Ever since the flywheel became a marketing metaphor, multiple iterations have emerged. The first was a simple diagram with marketing, sales and service revolving around customers at the center. Another illustrated the concepts of attracting, engaging and delighting customers. Some versions get quite complicated layering the two previously mentioned iterations on top of one another.
But one thing never changes – the customer is always at the center. And that’s why the flywheel works.
The sales funnel, on its own, doesn’t pay homage to the power of word of mouth or customer retention, loyalty or advocacy. Word of mouth has always been essential for brand marketing, but today’s world takes it to a new level.
- Informational trust is at an all-time low.
- Visibility on search engines is a labyrinth.
- Customers do more independent research than ever before.
The sales funnel is designed to lose momentum. Because flywheels preserve and leverage that momentum, it’s like creating something out of nothing. 1+1=3, if you will.
While the flywheel is correct to position the customer at such a high priority, viewing it as the sole compass for marketing strategies might be a mistake. For quite a while, marketing departments ditched the funnel entirely and turned to the flywheel.
Pros of the Funnel
Because they have different goals, the funnel and the flywheel should work in conjunction with one another.
- The goal of the flywheel is to increase customer retention, loyalty and advocacy.
- The goal of the funnel is to increase revenue.
The funnel adds value by measuring how you attract new business, while the flywheel measures how new customers experience your brand.
Before you throw out your sales funnel entirely, consider these pros:
Increases conversion rate. The number of customers moving down the funnel decreases. Those who remain are more likely and willing to make a buying decision.
Drives efficiency. By filtering out leads that are unlikely to convert, time and effort wasted will decrease. Because only customers who are likely to convert remain in the funnel, your brand has a better chance for lasting connections when deploying marketing dollars.
Coordinates internal efforts. The funnel is an essential tool for building a sustainable marketing and sales strategy. In order to manage operations and effectively engage customers in today’s ever-changing environment, companies must be able to address internal operations and processes.
Informs planning. How do you know when you’re doing something wrong when communicating with customers? Your sales funnel provides you with this information. The analytic nature of the funnel allows you to monitor the number of buyers at each stage within funnel, so you can calculate conversion rates at each stage. You learn which strategies are effective and which are creating bottlenecks.
Maintains control over the process.
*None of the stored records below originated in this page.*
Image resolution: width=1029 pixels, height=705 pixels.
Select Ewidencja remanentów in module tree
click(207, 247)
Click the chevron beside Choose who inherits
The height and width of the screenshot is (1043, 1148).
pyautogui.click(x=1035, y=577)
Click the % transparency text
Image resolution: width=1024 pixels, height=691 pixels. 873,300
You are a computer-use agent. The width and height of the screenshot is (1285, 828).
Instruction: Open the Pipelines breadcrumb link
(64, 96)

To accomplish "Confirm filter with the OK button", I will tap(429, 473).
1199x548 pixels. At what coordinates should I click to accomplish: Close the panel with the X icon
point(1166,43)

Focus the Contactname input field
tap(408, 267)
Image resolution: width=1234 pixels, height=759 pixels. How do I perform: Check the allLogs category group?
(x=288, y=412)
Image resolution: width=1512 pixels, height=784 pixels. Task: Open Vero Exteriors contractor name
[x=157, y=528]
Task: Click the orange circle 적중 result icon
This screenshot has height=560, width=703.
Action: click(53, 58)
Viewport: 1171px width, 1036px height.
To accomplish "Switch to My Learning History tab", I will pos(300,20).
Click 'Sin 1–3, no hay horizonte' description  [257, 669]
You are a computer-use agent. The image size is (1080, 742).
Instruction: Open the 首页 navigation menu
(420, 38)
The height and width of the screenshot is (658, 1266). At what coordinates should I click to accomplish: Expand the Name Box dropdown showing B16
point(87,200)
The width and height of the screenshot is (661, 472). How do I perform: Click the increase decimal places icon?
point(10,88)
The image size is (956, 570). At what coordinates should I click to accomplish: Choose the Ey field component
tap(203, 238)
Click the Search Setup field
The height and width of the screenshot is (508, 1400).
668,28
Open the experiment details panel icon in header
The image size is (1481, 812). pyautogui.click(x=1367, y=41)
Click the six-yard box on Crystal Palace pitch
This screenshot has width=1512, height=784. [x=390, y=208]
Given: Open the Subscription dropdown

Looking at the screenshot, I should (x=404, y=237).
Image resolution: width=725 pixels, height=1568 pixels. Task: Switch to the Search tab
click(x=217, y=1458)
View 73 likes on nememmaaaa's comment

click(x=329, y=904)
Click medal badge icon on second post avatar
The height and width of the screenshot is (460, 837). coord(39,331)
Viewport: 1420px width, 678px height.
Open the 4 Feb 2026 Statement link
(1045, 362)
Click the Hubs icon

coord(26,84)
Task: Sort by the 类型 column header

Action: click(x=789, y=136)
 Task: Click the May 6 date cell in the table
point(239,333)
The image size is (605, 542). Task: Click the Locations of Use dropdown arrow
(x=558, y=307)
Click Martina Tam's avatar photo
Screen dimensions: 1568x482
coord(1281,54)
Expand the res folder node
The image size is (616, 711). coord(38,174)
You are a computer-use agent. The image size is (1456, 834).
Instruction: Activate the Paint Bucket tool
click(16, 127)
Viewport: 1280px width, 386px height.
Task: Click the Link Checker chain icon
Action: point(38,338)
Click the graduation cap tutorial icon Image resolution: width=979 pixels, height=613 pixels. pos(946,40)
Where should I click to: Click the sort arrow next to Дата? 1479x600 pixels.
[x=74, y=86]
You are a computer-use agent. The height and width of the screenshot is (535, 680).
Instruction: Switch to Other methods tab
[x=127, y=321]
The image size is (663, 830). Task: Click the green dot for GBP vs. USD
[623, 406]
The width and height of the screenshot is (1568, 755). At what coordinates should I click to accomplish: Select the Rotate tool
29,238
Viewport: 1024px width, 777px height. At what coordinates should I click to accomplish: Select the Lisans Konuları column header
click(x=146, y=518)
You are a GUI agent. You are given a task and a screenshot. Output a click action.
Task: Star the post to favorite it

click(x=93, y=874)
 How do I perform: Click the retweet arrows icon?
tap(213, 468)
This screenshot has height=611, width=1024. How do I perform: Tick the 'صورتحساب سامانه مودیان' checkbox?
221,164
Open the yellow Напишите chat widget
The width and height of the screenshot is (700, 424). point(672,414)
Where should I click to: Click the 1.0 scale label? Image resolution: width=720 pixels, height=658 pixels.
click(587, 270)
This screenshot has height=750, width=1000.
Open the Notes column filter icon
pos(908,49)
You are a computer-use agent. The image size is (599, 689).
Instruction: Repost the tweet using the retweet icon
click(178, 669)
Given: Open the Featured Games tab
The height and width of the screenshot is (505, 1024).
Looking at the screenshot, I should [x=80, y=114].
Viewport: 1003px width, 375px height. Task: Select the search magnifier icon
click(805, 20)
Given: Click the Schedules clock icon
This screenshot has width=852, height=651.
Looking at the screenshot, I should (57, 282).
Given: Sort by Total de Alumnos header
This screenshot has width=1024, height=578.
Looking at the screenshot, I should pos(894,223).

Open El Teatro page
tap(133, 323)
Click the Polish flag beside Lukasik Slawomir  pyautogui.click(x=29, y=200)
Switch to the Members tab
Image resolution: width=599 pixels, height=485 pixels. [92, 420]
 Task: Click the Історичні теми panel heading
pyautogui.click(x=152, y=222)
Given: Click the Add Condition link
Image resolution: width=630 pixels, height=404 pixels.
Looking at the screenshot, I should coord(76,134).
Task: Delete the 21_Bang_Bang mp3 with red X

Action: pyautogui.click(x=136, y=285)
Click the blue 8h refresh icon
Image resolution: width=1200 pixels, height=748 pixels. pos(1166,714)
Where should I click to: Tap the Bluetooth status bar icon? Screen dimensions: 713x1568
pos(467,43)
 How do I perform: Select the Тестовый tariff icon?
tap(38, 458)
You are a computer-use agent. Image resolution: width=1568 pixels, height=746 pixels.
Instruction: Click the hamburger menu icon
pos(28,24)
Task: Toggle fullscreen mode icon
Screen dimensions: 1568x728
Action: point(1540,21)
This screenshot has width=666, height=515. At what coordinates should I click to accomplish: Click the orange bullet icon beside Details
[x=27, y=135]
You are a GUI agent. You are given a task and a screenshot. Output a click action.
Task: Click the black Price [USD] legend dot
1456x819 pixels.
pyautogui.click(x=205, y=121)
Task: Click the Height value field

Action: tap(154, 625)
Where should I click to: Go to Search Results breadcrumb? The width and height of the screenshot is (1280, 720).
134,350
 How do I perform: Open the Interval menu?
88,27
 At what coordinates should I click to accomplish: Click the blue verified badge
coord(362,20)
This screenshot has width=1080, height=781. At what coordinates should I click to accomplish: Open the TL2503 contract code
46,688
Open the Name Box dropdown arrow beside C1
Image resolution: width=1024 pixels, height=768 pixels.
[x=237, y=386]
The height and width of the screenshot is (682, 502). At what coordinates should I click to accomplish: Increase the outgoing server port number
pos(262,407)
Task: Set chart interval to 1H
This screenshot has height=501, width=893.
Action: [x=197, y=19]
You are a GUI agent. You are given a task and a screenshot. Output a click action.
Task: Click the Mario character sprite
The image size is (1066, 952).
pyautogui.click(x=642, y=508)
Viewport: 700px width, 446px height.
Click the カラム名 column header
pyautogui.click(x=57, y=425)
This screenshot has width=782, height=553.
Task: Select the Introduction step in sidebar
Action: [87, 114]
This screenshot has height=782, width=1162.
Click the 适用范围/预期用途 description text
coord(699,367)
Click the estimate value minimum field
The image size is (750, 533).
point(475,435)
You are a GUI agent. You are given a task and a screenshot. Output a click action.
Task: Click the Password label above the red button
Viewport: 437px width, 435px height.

When the sales funnel was the only tool used by marketing departments, customers didn’t have the same type of access to data and, as a result, sellers had all the power. Now the opposite is true and a strong imbalance in favor of customers exists. Some wonder if buyers having complete control is a good thing. Using the funnel in coordination with the flywheel can help restore balance.
The flywheel is certainly here to stay, but – just like that retiree who decided to keep working a few days a week – the funnel isn’t going away.